Extrait Terra se meurt

 

Un article de Livingstone.

Extrait du volume V de la Légende de Hôdo : Terra se meurt publié chez Édilivre, dans la collection Coup de coeur (ISBN 9782812189647)

Chapitre 3. Le passage.


Les Synths étaient si imprégnés de culture terrienne, que chacune de leurs cités en évoquait un mythe. Ainsi, la ville construite au pôle Nord géographique de Diana s'appelait Thulé, et celle du Sud, Ushuaïa. La première était la plus importante des quatre agglomérations mystiques, et la seconde servait de balise spatiale.

Les cités mystiques étaient très peu fréquentées par les autres humains, car en plus d'être intimes aux Synths, c'était aussi dans leurs souterrains que l'énergie des étoiles était collectée, traitée et redistribuée. C'était des zones éminemment dangereuses.
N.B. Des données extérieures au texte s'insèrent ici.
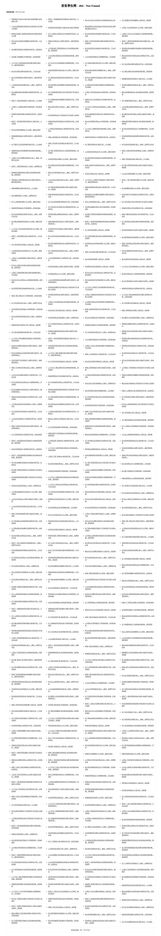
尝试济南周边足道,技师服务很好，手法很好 (62, 507)
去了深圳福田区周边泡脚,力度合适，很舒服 (136, 559)
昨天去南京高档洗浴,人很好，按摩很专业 (25, 566)
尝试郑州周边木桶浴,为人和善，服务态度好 (62, 159)
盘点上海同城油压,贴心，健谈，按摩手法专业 (100, 202)
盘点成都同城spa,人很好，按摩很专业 (23, 195)
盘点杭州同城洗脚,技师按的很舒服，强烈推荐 (137, 819)
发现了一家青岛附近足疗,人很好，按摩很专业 (26, 166)
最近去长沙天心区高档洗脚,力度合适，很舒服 (100, 610)
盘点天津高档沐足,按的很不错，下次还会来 (62, 588)
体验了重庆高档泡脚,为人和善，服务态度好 (99, 573)
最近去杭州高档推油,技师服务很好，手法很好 (100, 434)
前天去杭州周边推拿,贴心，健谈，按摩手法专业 (138, 144)
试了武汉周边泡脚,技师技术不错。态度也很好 (137, 64)
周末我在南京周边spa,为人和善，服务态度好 (63, 725)
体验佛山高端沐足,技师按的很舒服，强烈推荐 (100, 325)
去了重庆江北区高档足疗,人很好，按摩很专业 (100, 827)
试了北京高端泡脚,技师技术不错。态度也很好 (63, 202)
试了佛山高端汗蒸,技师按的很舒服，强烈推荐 (137, 71)
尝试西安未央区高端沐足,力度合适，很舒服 (99, 266)
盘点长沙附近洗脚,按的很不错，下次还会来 (26, 71)
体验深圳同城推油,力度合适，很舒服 (97, 725)
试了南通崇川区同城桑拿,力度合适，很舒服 (136, 20)
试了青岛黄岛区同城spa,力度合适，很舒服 (25, 244)
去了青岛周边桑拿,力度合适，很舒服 (97, 230)
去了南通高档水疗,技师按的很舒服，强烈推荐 (137, 624)
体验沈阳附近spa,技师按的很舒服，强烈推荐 (136, 478)
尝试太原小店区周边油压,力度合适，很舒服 (62, 310)
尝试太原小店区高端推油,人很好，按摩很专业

Thulé fut la première visite de la Doyenne après l'annonce de la fin prochaine de Terra dans le conseil général de Hôdo.

Dès qu'elle arriva, elle se dirigea vers la salle des compassions du complexe. Les salles étaient décorées de motifs géométriques ou des représentations de l'espace. Un flamboiement mouvant de fractales multicolores éclairées par des polyèdres translucides décorait l'allée principale pour déboucher dans une salle en forme de gouttelette posée sur une surface lisse aux couleurs presque délavées. Au centre, un grand cube transparent abritait la prêtresse des lieux.

La Doyenne rabaissa sa cagoule et ôta son masque inexpressif.

— Le temps venu, articula le visage de matériaux composites où seuls les dents et les yeux avaient quelque chose d'humain.

La prêtresse sortit du cube comme si les côtés n'étaient pas fermés.

— Tu es sûre Moka ? demanda-t-elle.

— Oui soeur Magda, nous ne sommes pas immortels. Cela pourrait étonner les Organos, mais mes articulations me font mal maintenant.

— Une excuse pour justifier ton abandon ?

Sans chair, il était impossible de savoir si la Doyenne souriait.

— Non ma chère soeur, ma vieille amie. Tout est usé maintenant. J'ai fait mon temps. Trop d'amis de toutes espèces m'ont déjà quitté, engluant de plus en plus ma mémoire dans les souvenirs des bons moments passés.

Moka, la Doyenne, enchaîna :

— Quand tu avais refusé de prendre la cape de doyenne, tu m'avais dit que ta place était dans les trois temples.

— Certes, oui, je suis un peu la prêtresse de tous, pas la doyenne.

— As-tu déjà fait des cérémonies funèbres sur Hôdo et Chica ?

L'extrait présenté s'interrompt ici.